缓冲剂包括l-磷酸甘油二钠盐水合物(1g/l)和4-羟乙基哌嗪乙磺酸(1g/l)。

具体地，白蛋白为人血白蛋白。

再者，基础培养基为rpmi1640无血清培养基。

本实施例中，添加物还包括d葡萄糖。

具体地，d葡萄糖的浓度为：1-5g/l。

以下为本发明提供的具体实施例：

nk细胞无血清培养基包括基础培养基和其他成分明确的替代血清的添加物，该培养基的基础培养基为rpmi1640无血清培养基，添加物包括白蛋白、氨基酸、缓冲剂、油酸、亚油酸和胰岛素。

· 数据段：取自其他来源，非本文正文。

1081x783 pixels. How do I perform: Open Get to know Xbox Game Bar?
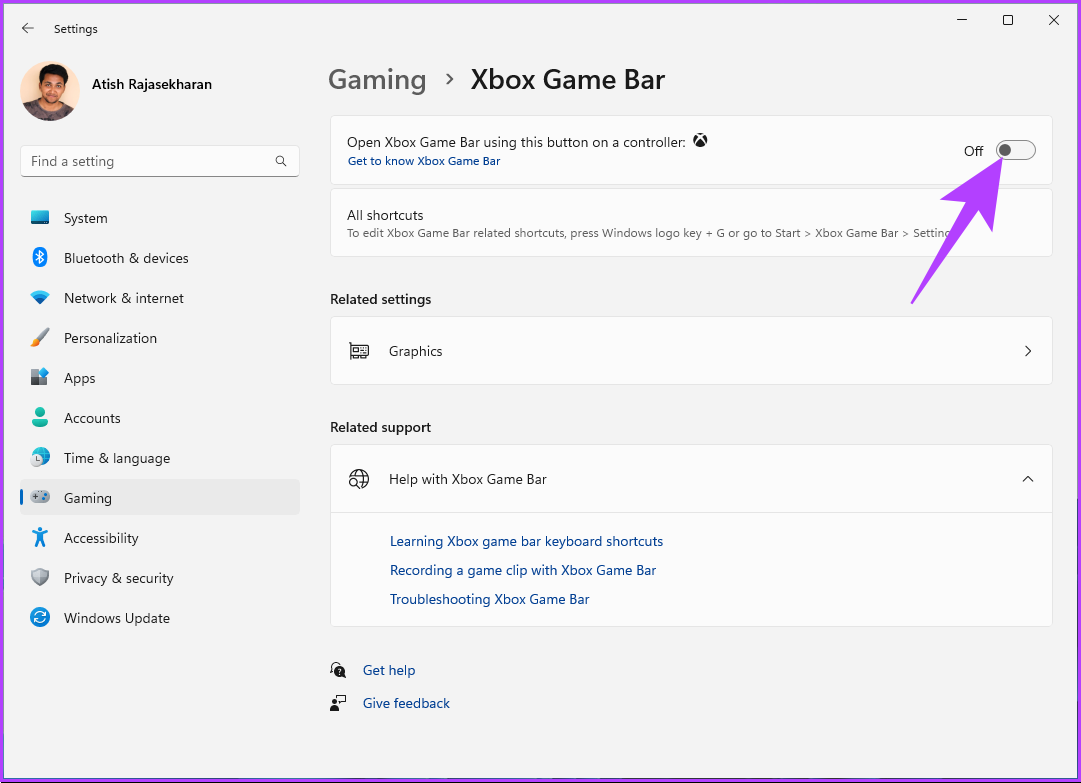coord(424,160)
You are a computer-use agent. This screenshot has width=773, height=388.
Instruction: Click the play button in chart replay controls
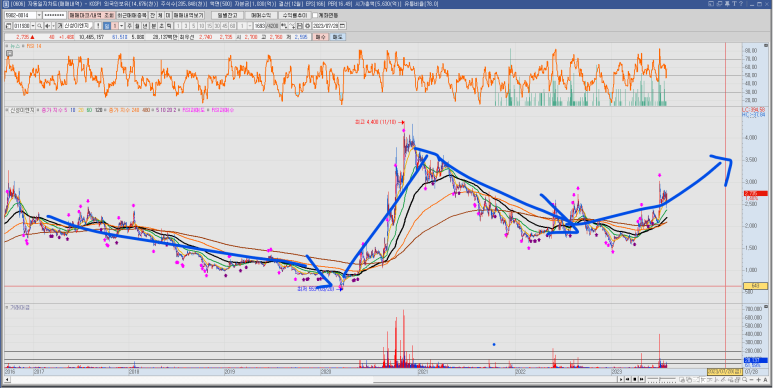tap(621, 379)
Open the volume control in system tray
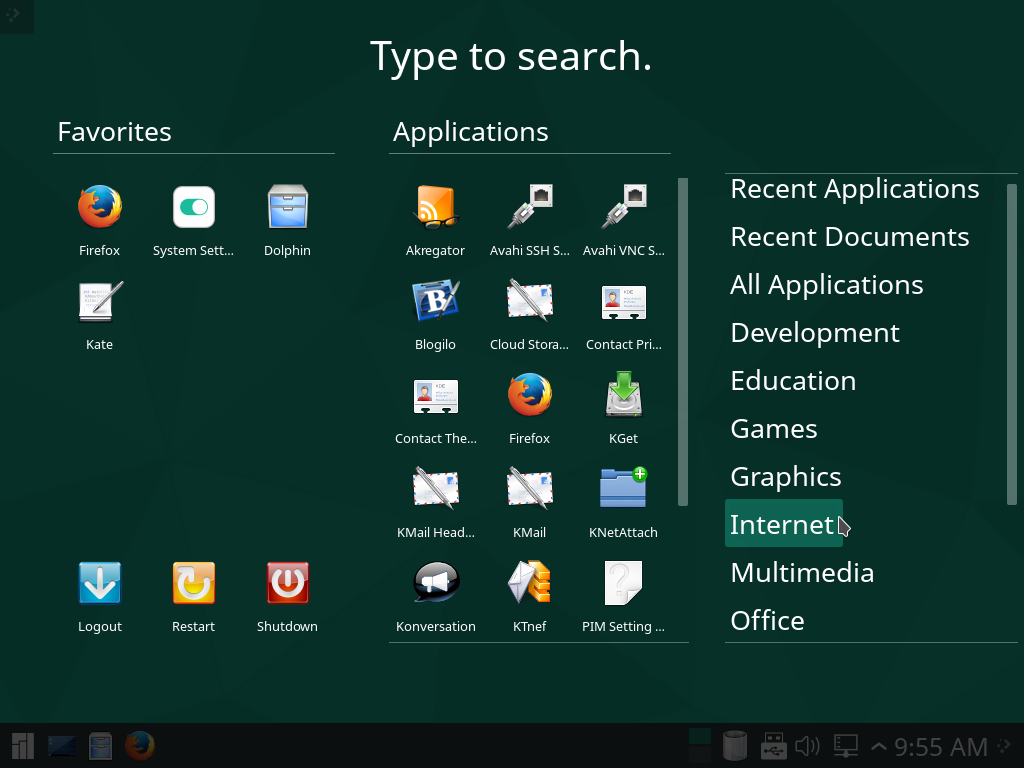 [807, 745]
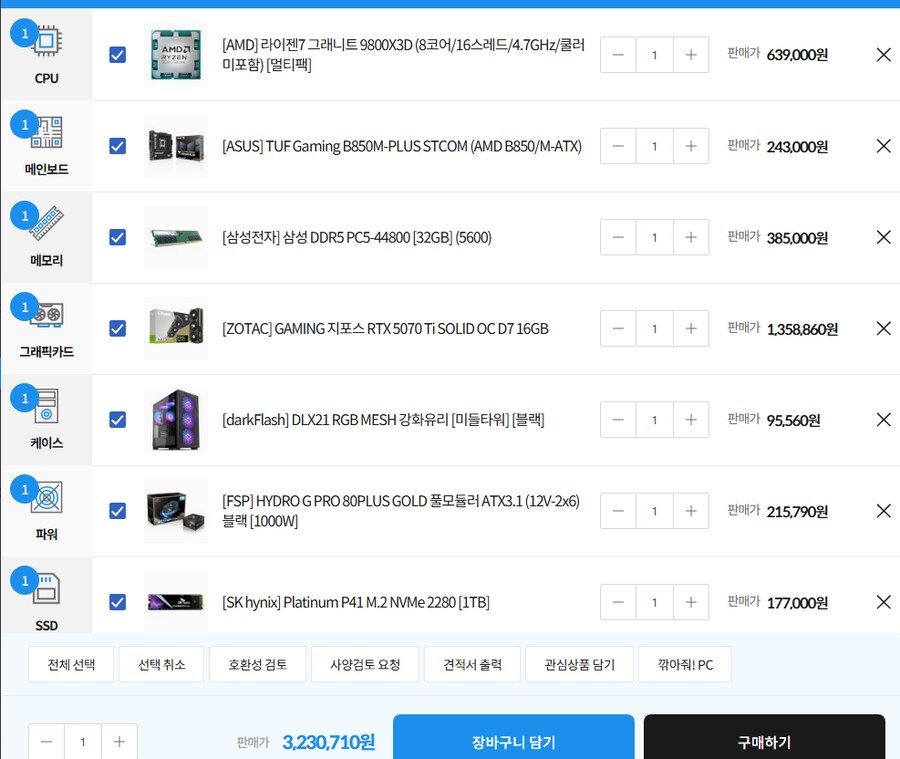This screenshot has height=759, width=900.
Task: Click the SK hynix SSD quantity field
Action: coord(654,602)
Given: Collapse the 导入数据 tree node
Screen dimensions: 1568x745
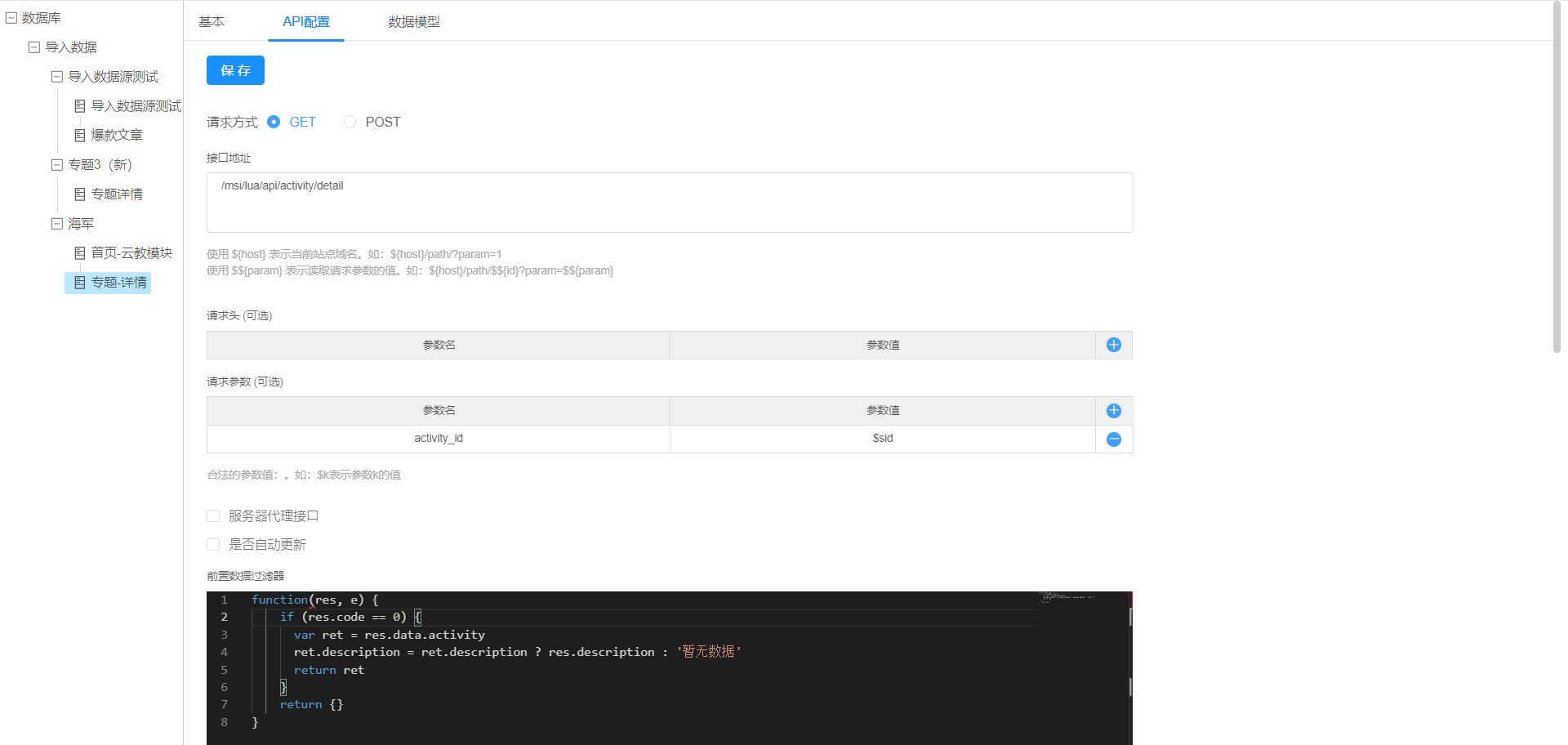Looking at the screenshot, I should [x=34, y=47].
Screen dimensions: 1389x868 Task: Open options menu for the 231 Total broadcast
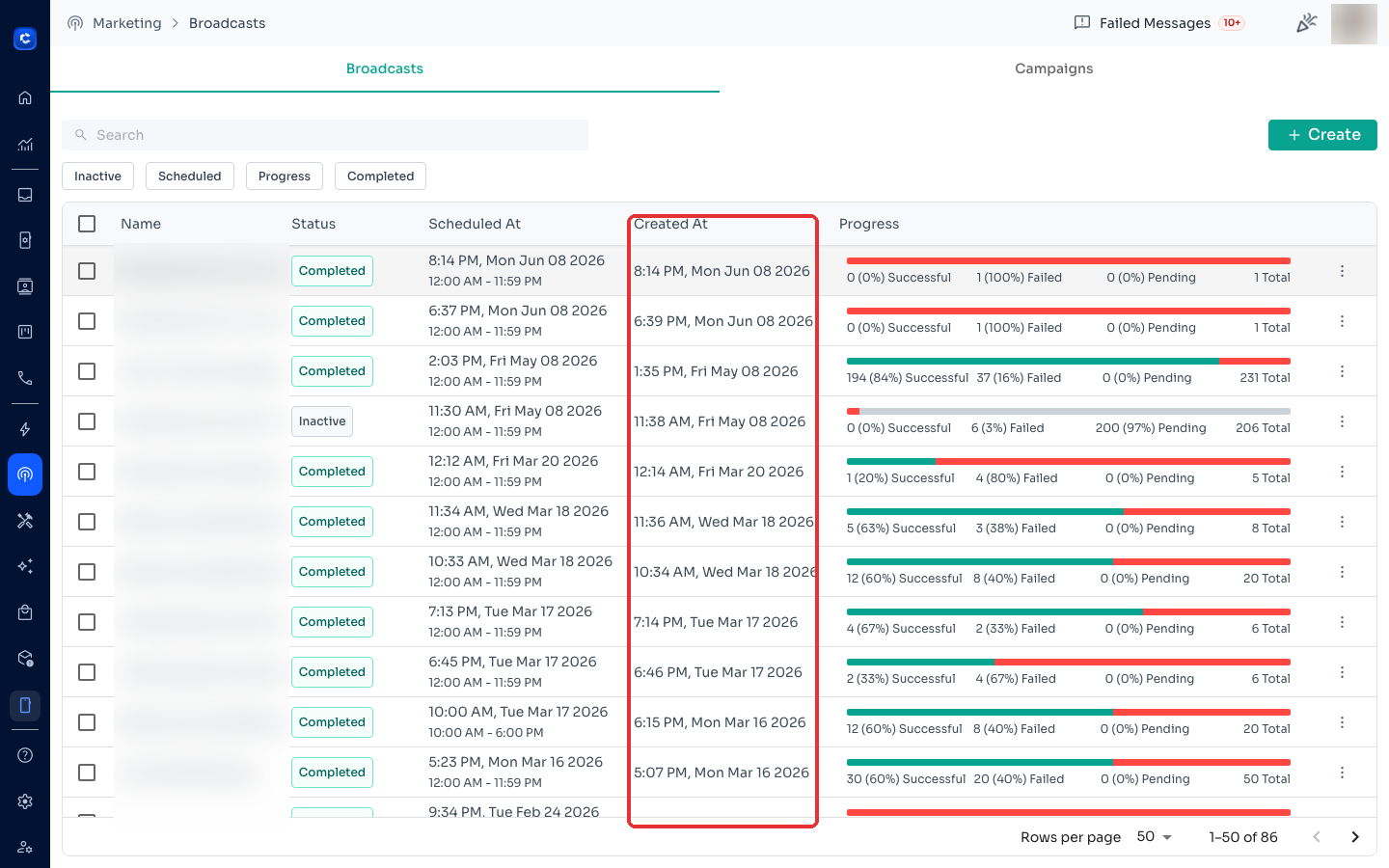pyautogui.click(x=1342, y=371)
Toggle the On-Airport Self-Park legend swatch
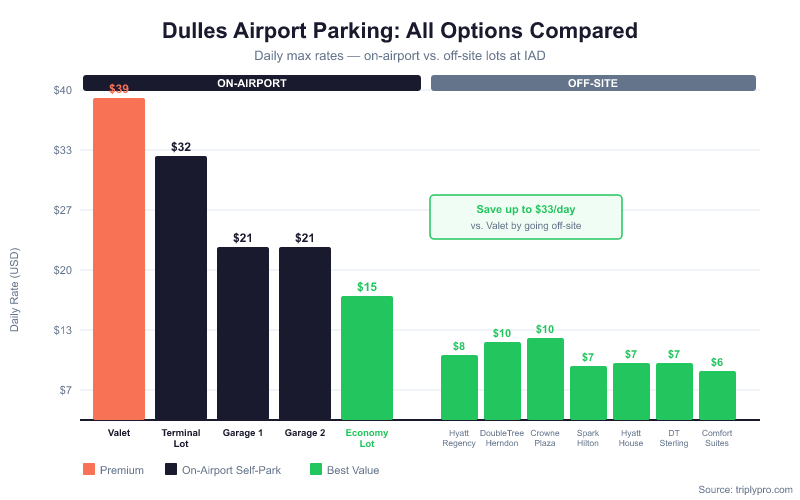The width and height of the screenshot is (800, 500). 172,469

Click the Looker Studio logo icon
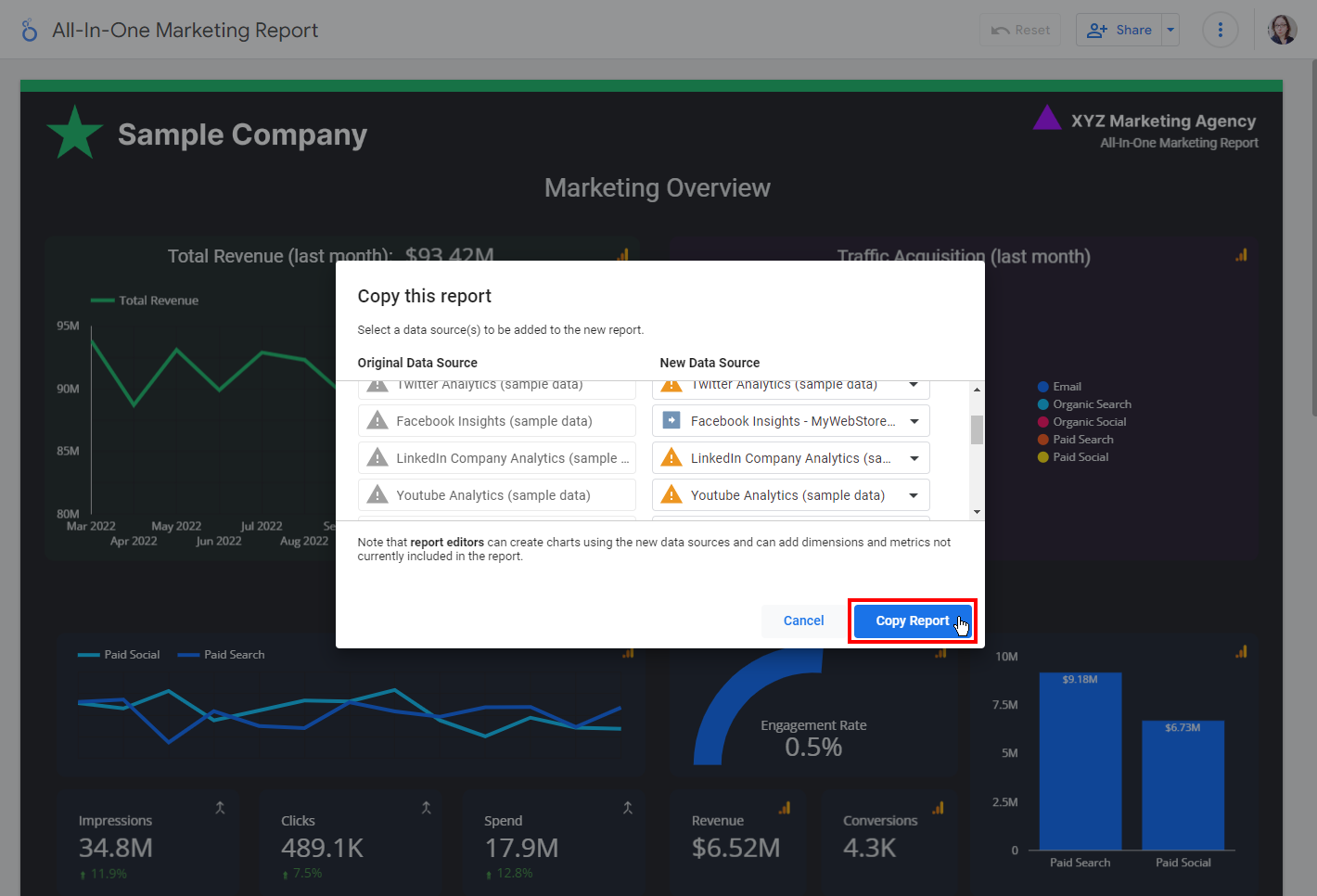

添加物的浓度为白蛋白1g/l、油酸0.12mg/l、亚油酸0.35mg/l、胰岛素7.5mg/l，白蛋白为人血白蛋白，添加物中的氨基酸包括l-酪氨酸(30mg/l)、l-胱氨酸(70mg/l)、l-谷氨酰胺酸(50mg/l)、l-谷氨酰胺(350mg/l)、甘氨酸(20mg/l)、l-缬氨酸(60mg/l)、l-色氨酸(20mg/l)、l-苯丙氨酸(30mg/l)、l-丝氨酸(20mg/l)和l-苏氨酸(60mg/l)，缓冲剂包括l-磷酸甘油二钠盐水合物(1g/l)和4-羟乙基哌嗪乙磺酸(1g/l)。

使用上述配置的无血清培养基体外扩增培养nk细胞，其具体实施步骤如下：

(1)细胞培养瓶包被：

本发明中使用的培养瓶包被液，使用添加以下抗体并稀释至优选浓度heceptin(800ug/ml)、cd16(0.5ug/ml)和nkp46(0.5ug/ml)的pbs。包被液加入培养瓶中，使液体均匀的铺开，37℃，孵育1h后吸弃包被液。

(2)pbmc分离：

本发明使用的nk细胞来源于外周血，利用以下步骤和方法分离得到外周血单个核细胞(peripheralbloodmononuclearcell，pbmc)：采集患者的外周血，并转移到有抗凝剂的瓶中，再将收集到的血液轻轻倒入含有淋巴细胞分离液试管中(不要混匀)。室温下以2000rpm/min，离心20min。血液被分为四层，上层的血浆、血浆和分离液之间的单核细胞处于第二层、第三层的淋巴细胞分离液及第四层的红细胞。取第二层单核细胞和三层分离液，生理盐水离心洗净两次，获得目的pbmc。

(3)细胞激活

本发明中使用的细胞激活培养液，为添加了细胞刺激因子krestin的无血清培养基，刺激因子krestin的优选浓度为50ug/ml。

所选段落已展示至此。